• PROBLEM A
In the article about Caroline Cruz and the opioid conference, at what venue was the 2018 Oregon Conference on Opioids, Pain and Addiction Treatment held?
• PROBLEM B
Write the next part of the article about Caroline Cruz and tribal drug prevention, picking up after its last sentence.

Living in a family where substance abuse and addiction were prevalent, Caroline Cruz said she could have easily succumbed to the drug culture at the Warm Springs Indian Reservation. Instead, she left the reservation and developed a passion for drug and alcohol prevention in Native American tribes.
“I knew that if I stayed within that environment, I became that environment,” Cruz said.
Cruz, general manager of Health and Human Services on the reservation and a former sheriff’s deputy in California, spoke about her development of prevention methods at the 2018 Oregon Conference on Opioids, Pain and Addiction Treatment, hosted by Lines for Life, a substance abuse and prevention organization.
The conference took place at the Eugene Hilton from May 17 to 19. This is the first year the conference has been held. Dozens of speakers covered a variety of approaches regarding prevention and healing. Health representatives, medical field workers and community members attended.
Cruz described the curriculum she developed, “Tribal Best Practices,” as a guide for educating Native Americans on mental health, substance abuse and prevention of abuse.
In a 2005 paper, she described the challenge of meeting state-imposed evidence-based-science requirements while working within a tribal culture, which often distrusts outside agencies.
“Oregon Tribes and tribal communities … are voicing objections to this movement to impose a linear approach to funding requirements that are greatly at odds with the circular worldview held by most Native American people,” the paper said, and proposed allowing tribes to develop their own research and evaluation practices.

• RECORD SET
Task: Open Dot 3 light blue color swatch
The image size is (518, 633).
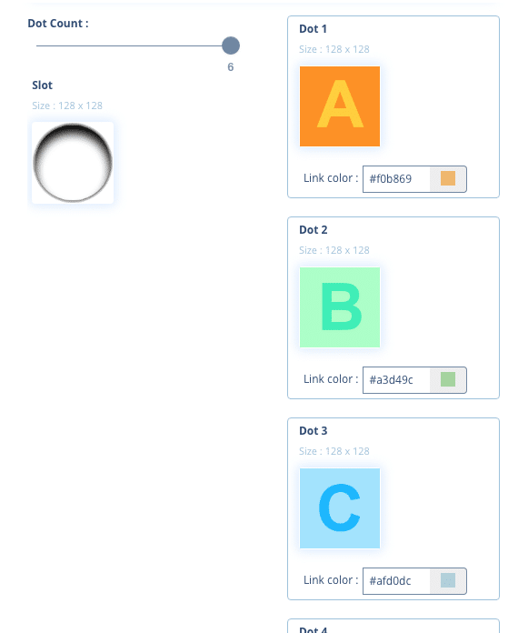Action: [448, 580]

---

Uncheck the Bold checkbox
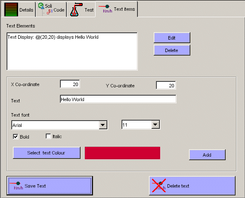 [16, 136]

• WRITTEN REPLY A
The Eugene Hilton.

• WRITTEN REPLY B
Cruz has been working with tribal prevention since 1987, when she was recruited to start working on drug and alcohol prevention in tribes. In 1998, she became the first person in Oregon to be certified as a prevention specialist.
“What we do is create a common way of how we do prevention,” she said. “If all of us are doing prevention in a similar way, we are going to be able to move forward in terms of reducing risk factors.”
Cruz wrote a report on tribal best practices in 2005 so the methods she was using would be recognized through the state and would receive federal funding. The template was built with the purpose of adapting to other cultures, she added.
Tribes are trying to use culture to change opioid, drug and alcohol use, she said. In their research, they are trying to examine environmental shifts and how they can change patterns in behaviors of those who fall into the same addictive patterns.
“What we are trying to do is break that generation,” Cruz said. “We can hopefully start teaching people how to get out of it.”
Doug Barrett, alcohol and drug prevention coordinator of the Confederated Tribes of Coos/Lower Umpqua/Siuslaw, has worked with different methods of prevention over the years. He talked about a curriculum he developed called “The Healing of the Canoe,” which teaches tribe members how to get in touch with their culture as a means of prevention.
Barrett touched on the curriculum during the session and went into detail about the canoe journey taken each year. The goal of the journey is to bring Northwest tribes together and to connect kids of all ages with their culture, free of alcohol and drugs. On a canoe journey, groups called “canoe families” travel in ocean-going canoes to a chosen destination, stopping to visit other native nations along the way.
“Our main motto is, culture is prevention,” Barrett said. He believes by involving kids in their cultural practices, the culture of drug abuse can change.
The issues and solutions discussed at the conference will be addressed in June at the Oregon Tribal Summit on Opioids in Warm Springs, Oregon. This summit will address drug abuse in tribes and the best ways of prevention.
“We don’t believe we should just focus on one drug,” Cruz said. “We are talking more specifically on what we are doing for treatment and prevention so we can share with other tribes what is best for us.” She wants the conference to educate families in tribes and provide them with hope for a better future.